Give back the entries verbatim.
--- Entries provided Enclosed Below ---
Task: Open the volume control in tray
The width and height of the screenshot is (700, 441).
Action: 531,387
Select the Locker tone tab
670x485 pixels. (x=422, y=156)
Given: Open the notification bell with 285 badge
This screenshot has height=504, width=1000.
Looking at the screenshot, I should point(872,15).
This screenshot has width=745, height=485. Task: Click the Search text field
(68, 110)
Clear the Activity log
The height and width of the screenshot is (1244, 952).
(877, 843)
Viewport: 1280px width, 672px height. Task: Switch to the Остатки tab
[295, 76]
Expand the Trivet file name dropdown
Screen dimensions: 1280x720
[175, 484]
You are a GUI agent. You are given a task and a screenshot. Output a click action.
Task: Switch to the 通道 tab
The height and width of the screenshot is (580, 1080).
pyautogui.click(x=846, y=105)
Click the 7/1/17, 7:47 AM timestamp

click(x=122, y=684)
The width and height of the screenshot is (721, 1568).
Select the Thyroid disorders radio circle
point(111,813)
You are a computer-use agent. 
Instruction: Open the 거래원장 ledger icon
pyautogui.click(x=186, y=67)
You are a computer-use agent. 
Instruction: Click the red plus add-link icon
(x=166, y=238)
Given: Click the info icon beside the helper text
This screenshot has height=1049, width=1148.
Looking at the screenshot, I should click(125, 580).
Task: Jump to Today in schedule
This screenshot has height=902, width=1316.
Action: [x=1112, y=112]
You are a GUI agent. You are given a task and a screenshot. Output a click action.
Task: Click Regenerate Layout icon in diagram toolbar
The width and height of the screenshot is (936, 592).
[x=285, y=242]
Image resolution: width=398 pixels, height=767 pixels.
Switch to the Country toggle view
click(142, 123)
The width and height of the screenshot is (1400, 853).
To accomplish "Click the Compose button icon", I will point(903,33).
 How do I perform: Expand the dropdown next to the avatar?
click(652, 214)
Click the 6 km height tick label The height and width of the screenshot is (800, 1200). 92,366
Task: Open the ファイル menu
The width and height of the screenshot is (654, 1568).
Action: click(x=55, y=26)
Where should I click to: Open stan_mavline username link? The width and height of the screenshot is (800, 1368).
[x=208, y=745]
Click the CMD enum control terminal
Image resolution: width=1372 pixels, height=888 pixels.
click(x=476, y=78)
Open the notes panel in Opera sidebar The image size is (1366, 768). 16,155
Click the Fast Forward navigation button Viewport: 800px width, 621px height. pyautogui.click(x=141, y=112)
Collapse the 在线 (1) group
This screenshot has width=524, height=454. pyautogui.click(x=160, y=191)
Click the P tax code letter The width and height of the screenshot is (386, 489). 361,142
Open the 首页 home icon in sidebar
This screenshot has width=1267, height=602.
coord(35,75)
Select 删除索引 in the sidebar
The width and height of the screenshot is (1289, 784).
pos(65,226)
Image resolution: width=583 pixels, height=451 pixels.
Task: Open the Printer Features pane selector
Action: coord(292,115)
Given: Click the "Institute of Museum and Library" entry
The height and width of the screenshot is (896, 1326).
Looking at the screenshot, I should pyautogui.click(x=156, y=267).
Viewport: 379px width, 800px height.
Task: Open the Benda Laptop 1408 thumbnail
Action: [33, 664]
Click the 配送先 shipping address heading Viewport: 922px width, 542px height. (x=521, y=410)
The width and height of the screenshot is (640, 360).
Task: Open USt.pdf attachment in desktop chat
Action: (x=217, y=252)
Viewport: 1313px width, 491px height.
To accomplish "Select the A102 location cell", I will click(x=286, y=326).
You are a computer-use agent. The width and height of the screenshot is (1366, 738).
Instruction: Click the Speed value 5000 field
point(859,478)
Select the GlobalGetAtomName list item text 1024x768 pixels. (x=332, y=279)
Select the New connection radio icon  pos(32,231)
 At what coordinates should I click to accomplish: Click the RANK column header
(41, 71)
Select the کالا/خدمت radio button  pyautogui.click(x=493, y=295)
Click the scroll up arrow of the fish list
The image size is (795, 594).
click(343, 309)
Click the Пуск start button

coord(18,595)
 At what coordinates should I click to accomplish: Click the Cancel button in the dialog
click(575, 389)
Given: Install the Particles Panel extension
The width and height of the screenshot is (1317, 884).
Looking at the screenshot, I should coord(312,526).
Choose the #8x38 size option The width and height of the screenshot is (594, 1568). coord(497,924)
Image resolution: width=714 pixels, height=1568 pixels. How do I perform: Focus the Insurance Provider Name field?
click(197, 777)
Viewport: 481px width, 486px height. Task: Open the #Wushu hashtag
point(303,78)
--- End of Enclosed Entries provided ---
• Expected answer
Task: Open the volume control in tray
The width and height of the screenshot is (700, 441).
Action: 531,387
Select the Locker tone tab
670x485 pixels. (x=422, y=156)
Given: Open the notification bell with 285 badge
This screenshot has height=504, width=1000.
Looking at the screenshot, I should point(872,15).
This screenshot has width=745, height=485. Task: Click the Search text field
(68, 110)
Clear the Activity log
The height and width of the screenshot is (1244, 952).
(877, 843)
Viewport: 1280px width, 672px height. Task: Switch to the Остатки tab
[295, 76]
Expand the Trivet file name dropdown
Screen dimensions: 1280x720
[175, 484]
You are a GUI agent. You are given a task and a screenshot. Output a click action.
Task: Switch to the 通道 tab
The height and width of the screenshot is (580, 1080).
pyautogui.click(x=846, y=105)
Click the 7/1/17, 7:47 AM timestamp

click(x=122, y=684)
The width and height of the screenshot is (721, 1568).
Select the Thyroid disorders radio circle
point(111,813)
You are a computer-use agent. 
Instruction: Open the 거래원장 ledger icon
pyautogui.click(x=186, y=67)
You are a computer-use agent. 
Instruction: Click the red plus add-link icon
(x=166, y=238)
Given: Click the info icon beside the helper text
This screenshot has height=1049, width=1148.
Looking at the screenshot, I should click(125, 580).
Task: Jump to Today in schedule
This screenshot has height=902, width=1316.
Action: [x=1112, y=112]
You are a GUI agent. You are given a task and a screenshot. Output a click action.
Task: Click Regenerate Layout icon in diagram toolbar
The width and height of the screenshot is (936, 592).
[x=285, y=242]
Image resolution: width=398 pixels, height=767 pixels.
Switch to the Country toggle view
click(142, 123)
The width and height of the screenshot is (1400, 853).
To accomplish "Click the Compose button icon", I will point(903,33).
 How do I perform: Expand the dropdown next to the avatar?
click(652, 214)
Click the 6 km height tick label The height and width of the screenshot is (800, 1200). 92,366
Task: Open the ファイル menu
The width and height of the screenshot is (654, 1568).
Action: click(x=55, y=26)
Where should I click to: Open stan_mavline username link? The width and height of the screenshot is (800, 1368).
[x=208, y=745]
Click the CMD enum control terminal
Image resolution: width=1372 pixels, height=888 pixels.
click(x=476, y=78)
Open the notes panel in Opera sidebar The image size is (1366, 768). 16,155
Click the Fast Forward navigation button Viewport: 800px width, 621px height. pyautogui.click(x=141, y=112)
Collapse the 在线 (1) group
This screenshot has width=524, height=454. pyautogui.click(x=160, y=191)
Click the P tax code letter The width and height of the screenshot is (386, 489). 361,142
Open the 首页 home icon in sidebar
This screenshot has width=1267, height=602.
coord(35,75)
Select 删除索引 in the sidebar
The width and height of the screenshot is (1289, 784).
pos(65,226)
Image resolution: width=583 pixels, height=451 pixels.
Task: Open the Printer Features pane selector
Action: coord(292,115)
Given: Click the "Institute of Museum and Library" entry
The height and width of the screenshot is (896, 1326).
Looking at the screenshot, I should pyautogui.click(x=156, y=267).
Viewport: 379px width, 800px height.
Task: Open the Benda Laptop 1408 thumbnail
Action: [33, 664]
Click the 配送先 shipping address heading Viewport: 922px width, 542px height. (x=521, y=410)
The width and height of the screenshot is (640, 360).
Task: Open USt.pdf attachment in desktop chat
Action: (x=217, y=252)
Viewport: 1313px width, 491px height.
To accomplish "Select the A102 location cell", I will click(x=286, y=326).
You are a computer-use agent. The width and height of the screenshot is (1366, 738).
Instruction: Click the Speed value 5000 field
point(859,478)
Select the GlobalGetAtomName list item text 1024x768 pixels. (x=332, y=279)
Select the New connection radio icon  pos(32,231)
 At what coordinates should I click to accomplish: Click the RANK column header
(41, 71)
Select the کالا/خدمت radio button  pyautogui.click(x=493, y=295)
Click the scroll up arrow of the fish list
The image size is (795, 594).
click(343, 309)
Click the Пуск start button

coord(18,595)
 At what coordinates should I click to accomplish: Click the Cancel button in the dialog
click(575, 389)
Given: Install the Particles Panel extension
The width and height of the screenshot is (1317, 884).
Looking at the screenshot, I should coord(312,526).
Choose the #8x38 size option The width and height of the screenshot is (594, 1568). coord(497,924)
Image resolution: width=714 pixels, height=1568 pixels. How do I perform: Focus the Insurance Provider Name field?
click(197, 777)
Viewport: 481px width, 486px height. Task: Open the #Wushu hashtag
point(303,78)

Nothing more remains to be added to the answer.